■ **課題内容**
リジェネラティブ・デザインに関する本文の「加えてOCSLは、施設を環境」から「と共生していくことができる。」までをすべて、「リジェネラティブ・デザイン」を「再生型デザイン」に置き換えて書き直すこと。

■ **本文**
◇ ◇ ◇ ◇ ◇ ◇ ◇

敷地内には庭の湿地を通って水をろ過するシステムのほか、グリーンルーフ(屋上緑化)、太陽光追跡システムなど各所にリジェネラティブ・デザインが施されている。また、建築材料にはリサイクル素材を多く使用しているという。
これによりCO2排出量の削減、水とエネルギーのネットゼロ、生物の生息地確保などが期待される。
加えてOCSLは、施設を環境教育の場として提供しており、一般の人が天然の水再生プロセスについて学べる見学コースなどを実施している。
リジェネラティブ・デザインの課題と今後
リジェネラティブ・デザインが今後より多く取り入れられれば環境負荷を抑えられるだけでなく、人間が自然のシステムの一部となり、よりポジティブな影響を与えながら自然と共生していくことができる。
しかし現時点では、まだ研究者や企業によってリジェネラティブ・デザインの定義や基準に差異がある。今後より適切なかたちで実装していくためには、業界全体として国際的な共通基準を設ける必要があるだろう。

◇ ◇ ◇ ◇ ◇ ◇ ◇

■ **データ**

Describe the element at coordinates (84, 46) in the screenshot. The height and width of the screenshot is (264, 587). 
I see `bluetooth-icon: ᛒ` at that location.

◇ ◇ ◇ ◇ ◇ ◇ ◇

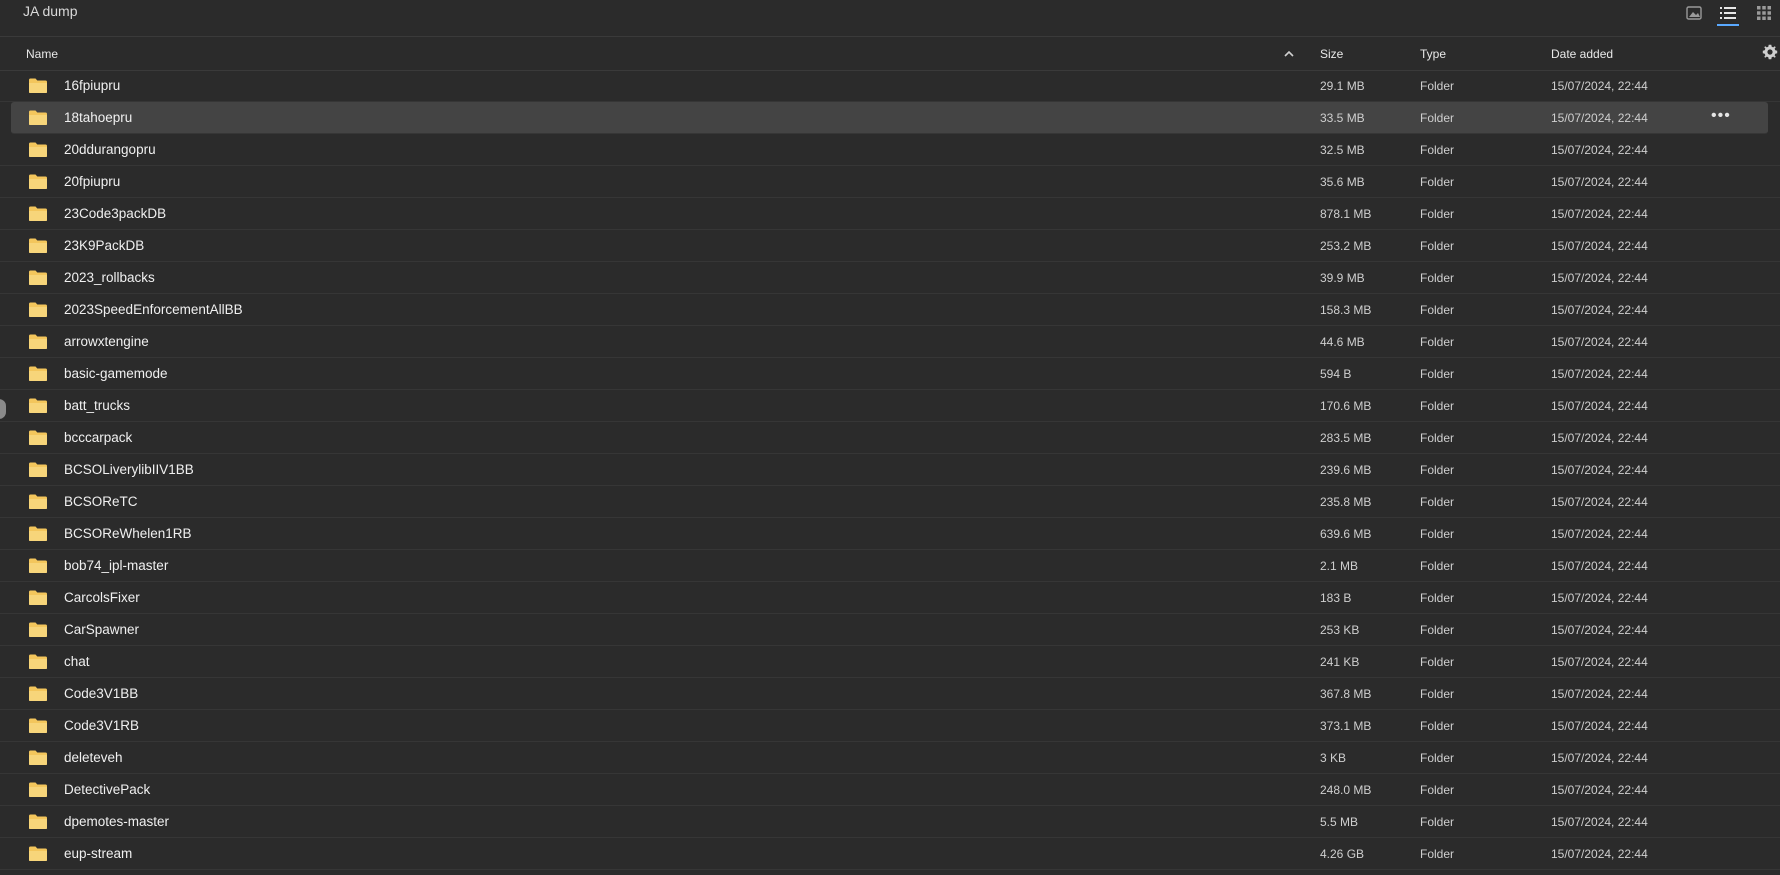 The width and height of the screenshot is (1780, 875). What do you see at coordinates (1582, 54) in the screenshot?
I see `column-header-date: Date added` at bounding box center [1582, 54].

◇ ◇ ◇ ◇ ◇ ◇ ◇

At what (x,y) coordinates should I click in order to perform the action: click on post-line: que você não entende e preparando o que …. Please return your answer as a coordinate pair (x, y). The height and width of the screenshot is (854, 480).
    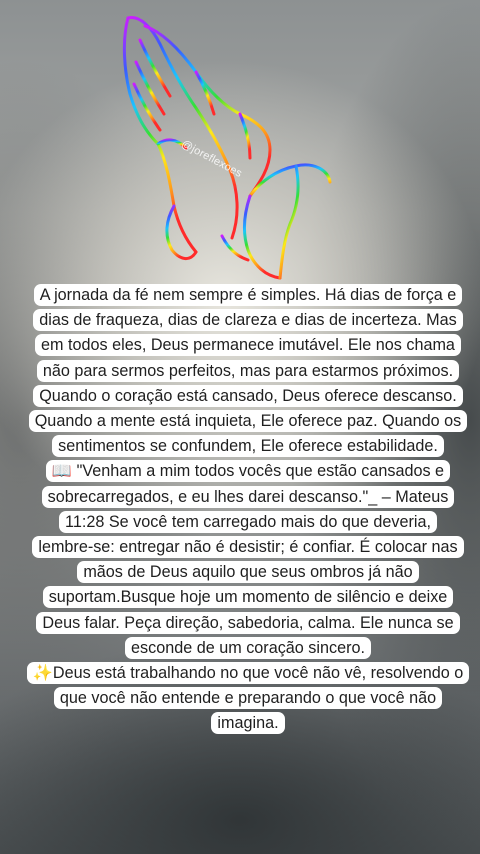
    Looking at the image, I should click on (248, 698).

◇ ◇ ◇ ◇ ◇ ◇ ◇

■ **回答欄**
加えてOCSLは、施設を環境教育の場として提供しており、一般の人が天然の水再生プロセスについて学べる見学コースなどを実施している。
再生型デザインの課題と今後
再生型デザインが今後より多く取り入れられれば環境負荷を抑えられるだけでなく、人間が自然のシステムの一部となり、よりポジティブな影響を与えながら自然と共生していくことができる。